Fatty liver disease is potentially a reversible condition that may lead to end-stage liver disease. Since herbal medicines such as Crataegus pinnatifida and Salvia miltiorrhiza have increasingly been used in the management of fatty liver disease, a systematic review on herbal medicine for fatty liver disease is needed.
To assess the beneficial and harmful effects of herbal medicines for people with alcoholic or non-alcoholic fatty liver disease.
We searched The Cochrane Hepato-Biliary Group Controlled Trials Register, the Cochrane Central Register of Controlled Trials (CENTRAL) (Issue 3, 2012), MEDLINE, EMBASE, and Science Citation Index Expanded to 1 March 2012. We also searched the Chinese BioMedical Database, Traditional Chinese Medical Literature Analysis and Retrieval System, China National Knowledge Infrastructure, Chinese VIP Information, Chinese Academic Conference Papers Database and Chinese Dissertation Database, and the Allied and Complementary Medicine Database to 2 March 2012.
We included randomised clinical trials comparing herbal medicines with placebo, no treatment, a pharmacological intervention, or a non-pharmacological intervention such as diet or lifestyle, or Western interventions in participants with fatty liver disease.
Two review authors extracted data independently. We used the 'risk of bias' tool to assess the risk of bias of the included trials. We assessed the following domains: random sequence generation, allocation concealment, blinding, incomplete outcome data, selective outcome reporting, and other sources of bias. We presented the effects estimates as risk ratios (RR) with 95% confidence intervals (CI) or as mean differences (MD) with 95% CI, depending on the variables of the outcome measures.

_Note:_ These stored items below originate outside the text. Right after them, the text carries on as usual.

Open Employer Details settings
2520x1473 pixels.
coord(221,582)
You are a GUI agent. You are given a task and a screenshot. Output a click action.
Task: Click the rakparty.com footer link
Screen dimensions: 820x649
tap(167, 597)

We included 77 randomised clinical trials, which included 6753 participants with fatty liver disease. The risks of bias (overestimation of benefits and underestimation of harms) was high in all trials. The mean sample size was 88 participants (ranging from 40 to 200 participants) per trial. Seventy-five different herbal medicine products were tested. Herbal medicines tested in the randomised trials included single-herb products (Gynostemma pentaphyllum, Panax notoginseng, and Prunus armeniaca), proprietary herbal medicines commercially available, and combination formulas prescribed by practitioners. The most commonly used herbs were Crataegus pinnatifida, Salvia miltiorrhiza, Alisma orientalis, Bupleurum chinense, Cassia obtusifolia, Astragalus membranaceous, and Rheum palmatum. None of the trials reported death, hepatic-related morbidity, quality of life, or costs. A large number of trials reported positive effects on putative surrogate outcomes such as serum aspartate aminotransferase, alanine aminotransferase, glutamyltransferase, alkaline phosphatases, ultrasound, and computed tomography scan. Twenty-seven trials reported adverse effects and found no significant difference between herbal medicines versus control. However, the risk of bias of the included trials was high.
The outcomes were ultrasound findings in 22 trials, liver computed tomography findings in eight trials, aspartate aminotransferase levels in 64 trials, alanine aminotransferase activity in 77 trials, and glutamyltransferase activities in 44 trials. Six herbal medicines showed statistically significant beneficial effects on ultrasound, four on liver computed tomography, 42 on aspartate aminotransferase activity, 49 on alanine aminotransferase activity, three on alkaline phosphatases activity, and 32 on glutamyltransferase activity compared with control interventions.